GOAL OF THE EXERCISE :: Write out, word for word, the part of the listing below that opens with the line containing "Record (1265, 969)" and closes with the line containing "香川県水産試験場研究報告第4号 (114, 1202)", keeping both of those lines and adding no others.

DATA FOR PROCESSING ::
————————
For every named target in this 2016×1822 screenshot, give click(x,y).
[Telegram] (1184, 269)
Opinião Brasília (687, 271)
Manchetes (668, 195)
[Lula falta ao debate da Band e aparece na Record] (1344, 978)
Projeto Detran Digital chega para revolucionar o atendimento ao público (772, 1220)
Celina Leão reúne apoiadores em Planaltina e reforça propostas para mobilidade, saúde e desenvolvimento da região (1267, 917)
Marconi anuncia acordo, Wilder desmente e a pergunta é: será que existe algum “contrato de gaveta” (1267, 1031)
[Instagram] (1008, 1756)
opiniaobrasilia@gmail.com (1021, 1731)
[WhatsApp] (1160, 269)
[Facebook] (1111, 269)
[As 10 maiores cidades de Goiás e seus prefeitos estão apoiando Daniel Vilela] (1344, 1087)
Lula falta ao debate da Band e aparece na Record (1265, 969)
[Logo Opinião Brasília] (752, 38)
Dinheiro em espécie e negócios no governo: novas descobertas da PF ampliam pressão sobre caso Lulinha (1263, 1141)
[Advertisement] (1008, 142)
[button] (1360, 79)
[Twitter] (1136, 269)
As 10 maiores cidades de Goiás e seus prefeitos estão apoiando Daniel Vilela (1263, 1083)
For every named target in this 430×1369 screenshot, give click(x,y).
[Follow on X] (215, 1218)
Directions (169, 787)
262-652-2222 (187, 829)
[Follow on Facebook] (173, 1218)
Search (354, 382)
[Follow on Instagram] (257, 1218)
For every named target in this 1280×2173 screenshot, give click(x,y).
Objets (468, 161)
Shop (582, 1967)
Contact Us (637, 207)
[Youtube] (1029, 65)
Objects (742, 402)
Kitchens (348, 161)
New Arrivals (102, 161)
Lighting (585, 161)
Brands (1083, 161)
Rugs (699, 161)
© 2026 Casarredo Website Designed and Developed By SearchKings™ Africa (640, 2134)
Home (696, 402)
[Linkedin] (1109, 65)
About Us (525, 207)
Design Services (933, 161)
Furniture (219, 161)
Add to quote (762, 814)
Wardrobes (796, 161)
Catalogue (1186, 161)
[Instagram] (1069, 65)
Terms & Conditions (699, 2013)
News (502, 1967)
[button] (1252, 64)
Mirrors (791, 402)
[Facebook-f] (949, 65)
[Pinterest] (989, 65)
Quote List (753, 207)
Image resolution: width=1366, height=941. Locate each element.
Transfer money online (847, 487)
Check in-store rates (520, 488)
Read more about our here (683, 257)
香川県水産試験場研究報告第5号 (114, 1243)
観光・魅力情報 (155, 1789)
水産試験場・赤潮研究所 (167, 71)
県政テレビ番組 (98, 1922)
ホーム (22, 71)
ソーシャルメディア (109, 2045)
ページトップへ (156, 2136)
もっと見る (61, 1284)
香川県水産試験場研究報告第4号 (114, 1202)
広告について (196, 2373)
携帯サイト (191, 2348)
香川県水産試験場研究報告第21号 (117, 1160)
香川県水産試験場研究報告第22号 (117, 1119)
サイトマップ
————————
RESPONSE ::
Lula falta ao debate da Band e aparece na Record (1265, 969)
[Logo Opinião Brasília] (752, 38)
Dinheiro em espécie e negócios no governo: novas descobertas da PF ampliam pressão sobre caso Lulinha (1263, 1141)
[Advertisement] (1008, 142)
[button] (1360, 79)
[Twitter] (1136, 269)
As 10 maiores cidades de Goiás e seus prefeitos estão apoiando Daniel Vilela (1263, 1083)
For every named target in this 430×1369 screenshot, give click(x,y).
[Follow on X] (215, 1218)
Directions (169, 787)
262-652-2222 (187, 829)
[Follow on Facebook] (173, 1218)
Search (354, 382)
[Follow on Instagram] (257, 1218)
For every named target in this 1280×2173 screenshot, give click(x,y).
Objets (468, 161)
Shop (582, 1967)
Contact Us (637, 207)
[Youtube] (1029, 65)
Objects (742, 402)
Kitchens (348, 161)
New Arrivals (102, 161)
Lighting (585, 161)
Brands (1083, 161)
Rugs (699, 161)
© 2026 Casarredo Website Designed and Developed By SearchKings™ Africa (640, 2134)
Home (696, 402)
[Linkedin] (1109, 65)
About Us (525, 207)
Design Services (933, 161)
Furniture (219, 161)
Add to quote (762, 814)
Wardrobes (796, 161)
Catalogue (1186, 161)
[Instagram] (1069, 65)
Terms & Conditions (699, 2013)
News (502, 1967)
[button] (1252, 64)
Mirrors (791, 402)
[Facebook-f] (949, 65)
[Pinterest] (989, 65)
Quote List (753, 207)
Image resolution: width=1366, height=941. Locate each element.
Transfer money online (847, 487)
Check in-store rates (520, 488)
Read more about our here (683, 257)
香川県水産試験場研究報告第5号 (114, 1243)
観光・魅力情報 (155, 1789)
水産試験場・赤潮研究所 (167, 71)
県政テレビ番組 (98, 1922)
ホーム (22, 71)
ソーシャルメディア (109, 2045)
ページトップへ (156, 2136)
もっと見る (61, 1284)
香川県水産試験場研究報告第4号 (114, 1202)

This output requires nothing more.